• [Input material]

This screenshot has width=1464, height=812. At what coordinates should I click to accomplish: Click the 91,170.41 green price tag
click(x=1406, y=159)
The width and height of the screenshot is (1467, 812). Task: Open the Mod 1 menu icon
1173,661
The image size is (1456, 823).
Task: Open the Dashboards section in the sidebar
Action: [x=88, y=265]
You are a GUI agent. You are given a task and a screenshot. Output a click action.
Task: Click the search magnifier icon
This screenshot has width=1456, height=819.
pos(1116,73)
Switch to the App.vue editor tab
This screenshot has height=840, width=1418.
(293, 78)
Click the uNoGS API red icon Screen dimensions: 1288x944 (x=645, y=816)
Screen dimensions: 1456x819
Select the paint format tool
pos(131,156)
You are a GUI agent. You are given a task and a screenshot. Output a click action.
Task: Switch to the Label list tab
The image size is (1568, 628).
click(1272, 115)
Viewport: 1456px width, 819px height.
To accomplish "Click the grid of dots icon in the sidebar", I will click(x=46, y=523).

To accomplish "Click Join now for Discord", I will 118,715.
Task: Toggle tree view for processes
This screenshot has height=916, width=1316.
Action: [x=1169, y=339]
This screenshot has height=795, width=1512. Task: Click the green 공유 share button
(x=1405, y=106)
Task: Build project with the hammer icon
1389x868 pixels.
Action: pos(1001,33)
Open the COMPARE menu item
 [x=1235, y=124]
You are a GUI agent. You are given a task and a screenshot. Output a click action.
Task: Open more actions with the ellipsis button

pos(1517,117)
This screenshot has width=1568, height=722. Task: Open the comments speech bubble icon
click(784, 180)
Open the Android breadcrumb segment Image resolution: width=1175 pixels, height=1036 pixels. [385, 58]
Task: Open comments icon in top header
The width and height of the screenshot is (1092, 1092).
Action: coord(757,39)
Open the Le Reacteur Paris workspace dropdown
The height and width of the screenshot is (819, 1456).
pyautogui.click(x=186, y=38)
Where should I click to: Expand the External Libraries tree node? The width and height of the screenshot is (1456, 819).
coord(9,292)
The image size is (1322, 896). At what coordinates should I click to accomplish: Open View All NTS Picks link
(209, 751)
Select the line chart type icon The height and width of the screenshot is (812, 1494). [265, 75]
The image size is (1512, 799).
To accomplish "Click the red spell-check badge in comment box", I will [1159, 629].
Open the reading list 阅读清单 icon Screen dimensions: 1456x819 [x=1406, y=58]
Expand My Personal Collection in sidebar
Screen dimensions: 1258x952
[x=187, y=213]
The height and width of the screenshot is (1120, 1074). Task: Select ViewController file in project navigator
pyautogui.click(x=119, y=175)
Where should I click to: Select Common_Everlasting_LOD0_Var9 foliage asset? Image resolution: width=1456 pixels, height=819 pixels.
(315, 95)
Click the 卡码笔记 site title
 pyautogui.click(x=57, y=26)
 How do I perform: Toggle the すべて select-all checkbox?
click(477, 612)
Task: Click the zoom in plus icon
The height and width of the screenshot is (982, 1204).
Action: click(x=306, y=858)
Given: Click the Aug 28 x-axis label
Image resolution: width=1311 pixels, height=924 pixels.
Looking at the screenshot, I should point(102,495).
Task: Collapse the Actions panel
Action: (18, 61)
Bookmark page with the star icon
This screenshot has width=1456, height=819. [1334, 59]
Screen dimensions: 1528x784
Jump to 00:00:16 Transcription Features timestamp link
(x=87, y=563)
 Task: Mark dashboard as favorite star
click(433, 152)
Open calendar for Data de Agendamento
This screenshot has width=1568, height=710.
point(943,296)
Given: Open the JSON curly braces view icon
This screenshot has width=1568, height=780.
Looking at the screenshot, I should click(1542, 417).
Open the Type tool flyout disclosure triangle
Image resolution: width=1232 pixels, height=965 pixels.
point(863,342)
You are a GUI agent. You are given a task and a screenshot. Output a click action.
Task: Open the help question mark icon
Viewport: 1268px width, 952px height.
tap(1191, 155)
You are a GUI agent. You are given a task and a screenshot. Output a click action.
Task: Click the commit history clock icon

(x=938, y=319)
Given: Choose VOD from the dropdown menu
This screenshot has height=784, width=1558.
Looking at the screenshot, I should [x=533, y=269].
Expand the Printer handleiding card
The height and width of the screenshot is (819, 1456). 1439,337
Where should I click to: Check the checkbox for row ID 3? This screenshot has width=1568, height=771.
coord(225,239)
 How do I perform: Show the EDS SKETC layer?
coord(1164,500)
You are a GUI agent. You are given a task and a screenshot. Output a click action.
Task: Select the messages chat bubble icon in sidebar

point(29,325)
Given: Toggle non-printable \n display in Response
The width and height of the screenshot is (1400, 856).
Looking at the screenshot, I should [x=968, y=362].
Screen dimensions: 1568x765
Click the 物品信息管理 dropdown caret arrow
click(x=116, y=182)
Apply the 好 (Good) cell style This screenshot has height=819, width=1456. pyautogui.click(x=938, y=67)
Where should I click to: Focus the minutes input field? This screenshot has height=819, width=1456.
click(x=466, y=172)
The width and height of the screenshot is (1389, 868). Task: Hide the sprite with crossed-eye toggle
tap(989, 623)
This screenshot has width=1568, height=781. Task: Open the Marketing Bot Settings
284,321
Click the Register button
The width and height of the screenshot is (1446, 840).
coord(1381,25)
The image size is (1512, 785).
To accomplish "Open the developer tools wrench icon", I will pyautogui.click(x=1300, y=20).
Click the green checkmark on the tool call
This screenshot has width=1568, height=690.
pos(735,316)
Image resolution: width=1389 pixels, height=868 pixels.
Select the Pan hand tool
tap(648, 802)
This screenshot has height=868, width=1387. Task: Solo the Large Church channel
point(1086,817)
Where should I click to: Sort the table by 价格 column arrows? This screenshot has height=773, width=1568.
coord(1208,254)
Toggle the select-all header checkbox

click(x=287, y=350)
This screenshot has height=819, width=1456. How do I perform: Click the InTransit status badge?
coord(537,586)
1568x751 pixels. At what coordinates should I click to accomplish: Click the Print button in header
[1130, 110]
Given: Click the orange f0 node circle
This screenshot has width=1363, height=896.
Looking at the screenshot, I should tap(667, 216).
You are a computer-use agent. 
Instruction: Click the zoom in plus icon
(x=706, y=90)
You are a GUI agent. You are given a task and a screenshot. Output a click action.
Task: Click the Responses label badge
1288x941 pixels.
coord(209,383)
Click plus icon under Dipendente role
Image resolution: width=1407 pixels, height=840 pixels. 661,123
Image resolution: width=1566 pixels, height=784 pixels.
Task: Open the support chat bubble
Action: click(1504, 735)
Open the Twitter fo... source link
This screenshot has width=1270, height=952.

• [Assignment] Throughout the material above, report each line holding the word "Switch".

• [Solution]
Switch to the App.vue editor tab
Task: Switch to the Label list tab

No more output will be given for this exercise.